▶ **Fragmento**
La casa de Don Jaime, Relojero, no existe más, ahora junto a lo que era el edificio de la farmacia se ha transformado en una casa con departamentos, ni bien ni mal, lástima que no me invitaron al espectáculo de los restos del lugar.

Mi abuelo murió estando yo trabajando en el interior del país, no como un viaje coyuntural sino que estaba instalado.
Cuando me llamaron para informarme solicité permiso para ir a su velorio y entierro, el Gerente de la fábrica me preguntó con fastidio: 

 tanto le importaba su abuelo??

Roberto Alfiz  

1 comentario:

  1. Recuerdos de parte de mi infancia de JAIME EL REOJERO, para vos yeye, tu abuelo. Para mi, el tío Jaim Idl, por marte de mamá Jaie Toibe, hermana de tu abuela Rosa y para mi la tía Eñe Reisl.
    Tu relato sobre nuestro Personaje, me trasladó en los tiempos, y ne hizo emocionar hasta el tuétano. Mis vivencias en esa casa hermosa y llena de misterios, que los viernes al atardecer,antes del Shabat, con orgullo del deber cumplido, le prendía las luces y las hornallas del gas en la cocina donde aspiraba los sabrozos olores de las comidas que ellas emanaban.

▶ **Consigna 1**
Recopila todas las líneas de las entradas que contienen la cadena "width".
El fragmento y las entradas provienen de fuentes distintas.

▶ **Entradas de datos extraídas**

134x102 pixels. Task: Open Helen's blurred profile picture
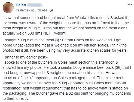[x=8, y=8]
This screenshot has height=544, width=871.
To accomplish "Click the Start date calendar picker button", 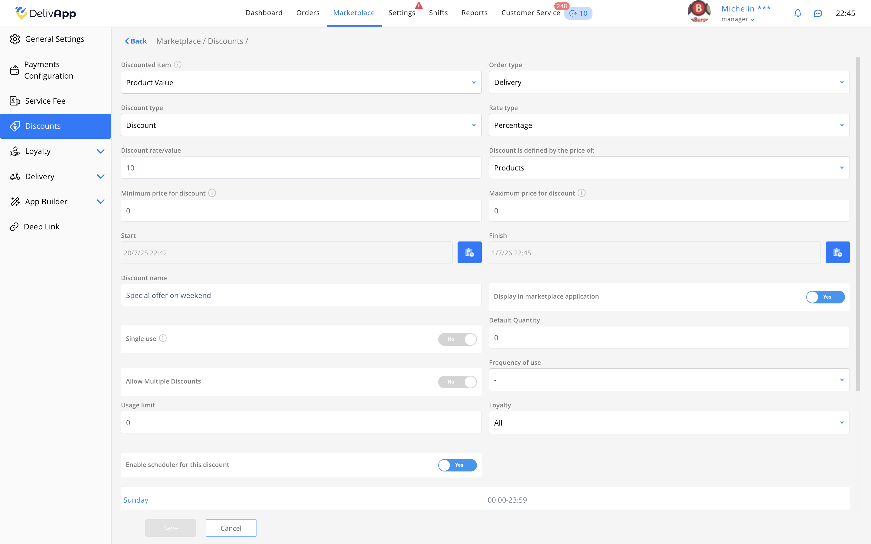I will (x=469, y=253).
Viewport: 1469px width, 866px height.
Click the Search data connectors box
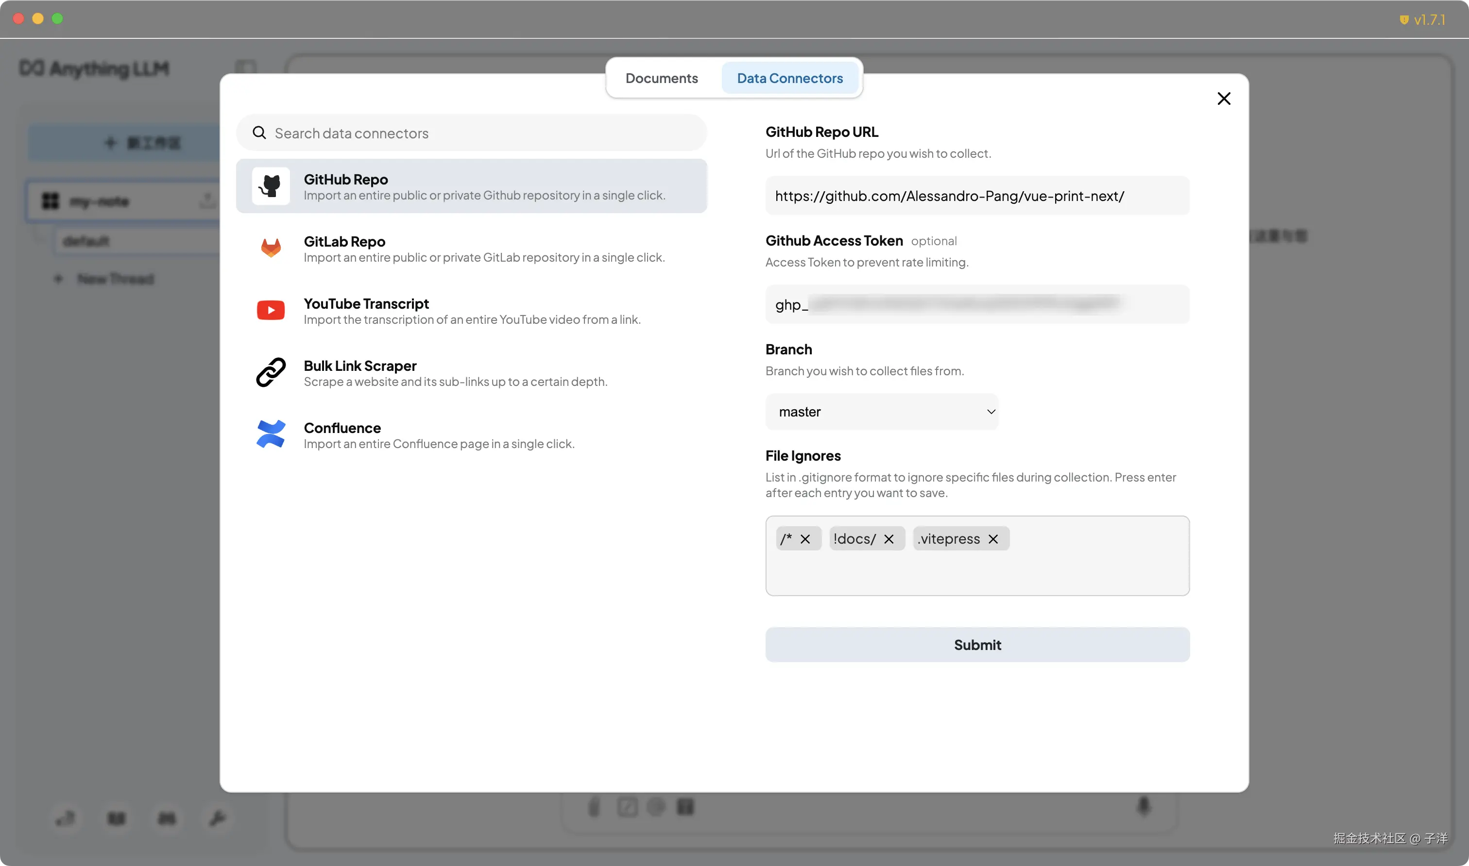[485, 133]
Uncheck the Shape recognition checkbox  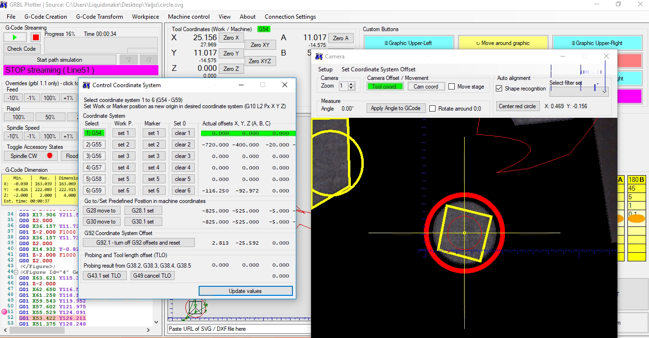tap(499, 89)
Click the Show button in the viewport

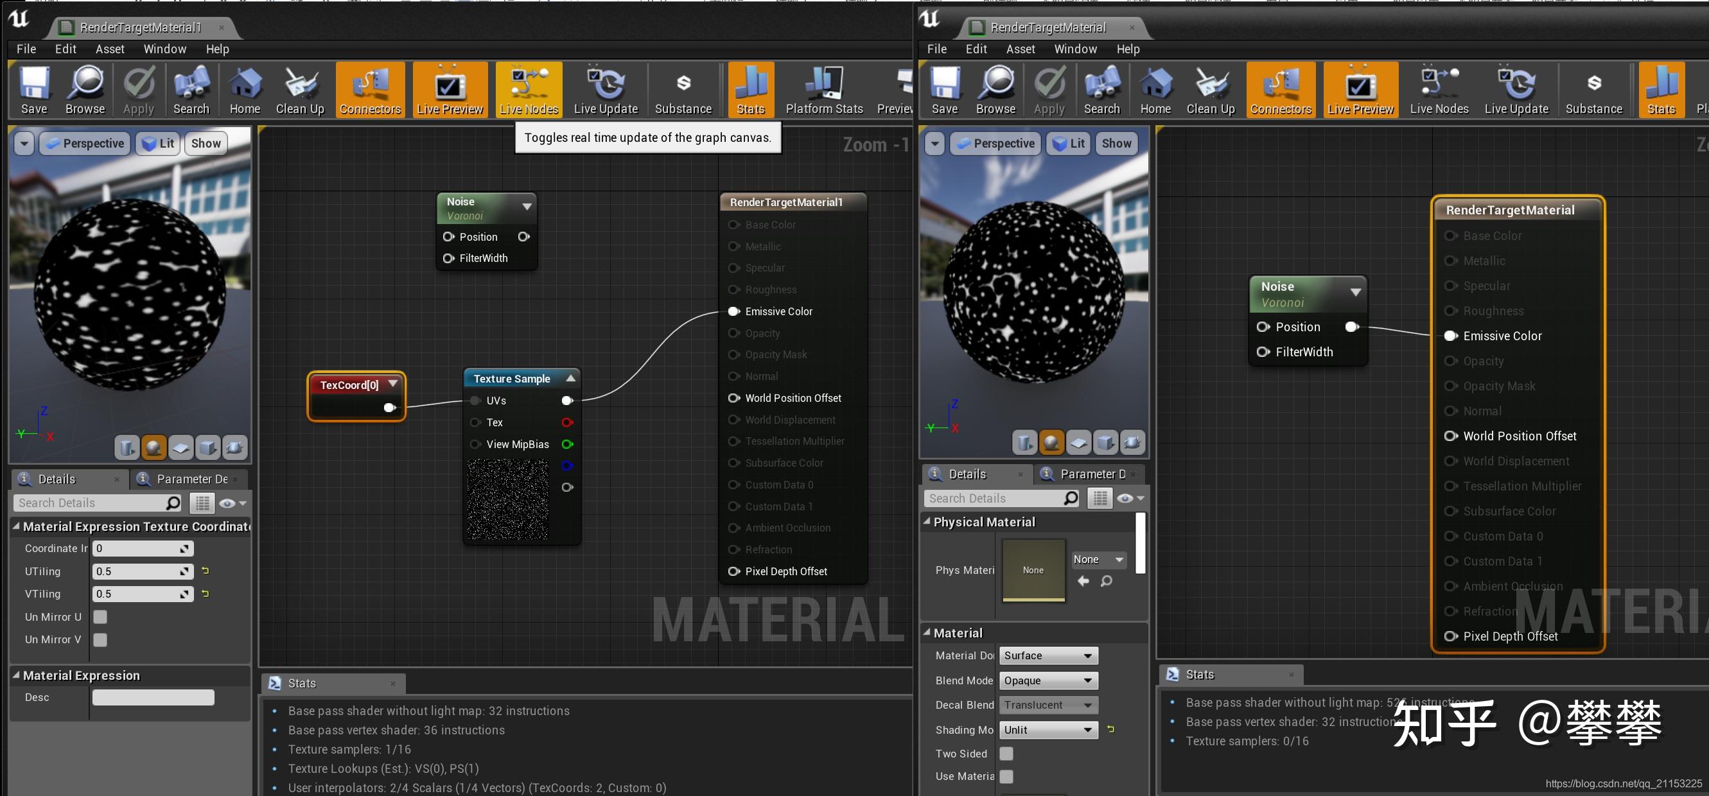(x=205, y=143)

▶ **Consigna 2**
Reescribe el fragmento entre "Cuando me llamaron" y "que ellas emanaban.", ambos incluidos, cambiando "abuelo" por "padre".

▶ **Respuesta escrita 1**
This screenshot has height=544, width=871.
Viewport: 1469px width, 866px height.

▶ **Respuesta escrita 2**
Cuando me llamaron para informarme solicité permiso para ir a su velorio y entierro, el Gerente de la fábrica me preguntó con fastidio: 

 tanto le importaba su padre??

Roberto Alfiz  

1 comentario:

  1. Recuerdos de parte de mi infancia de JAIME EL REOJERO, para vos yeye, tu padre. Para mi, el tío Jaim Idl, por marte de mamá Jaie Toibe, hermana de tu abuela Rosa y para mi la tía Eñe Reisl.
    Tu relato sobre nuestro Personaje, me trasladó en los tiempos, y ne hizo emocionar hasta el tuétano. Mis vivencias en esa casa hermosa y llena de misterios, que los viernes al atardecer,antes del Shabat, con orgullo del deber cumplido, le prendía las luces y las hornallas del gas en la cocina donde aspiraba los sabrozos olores de las comidas que ellas emanaban.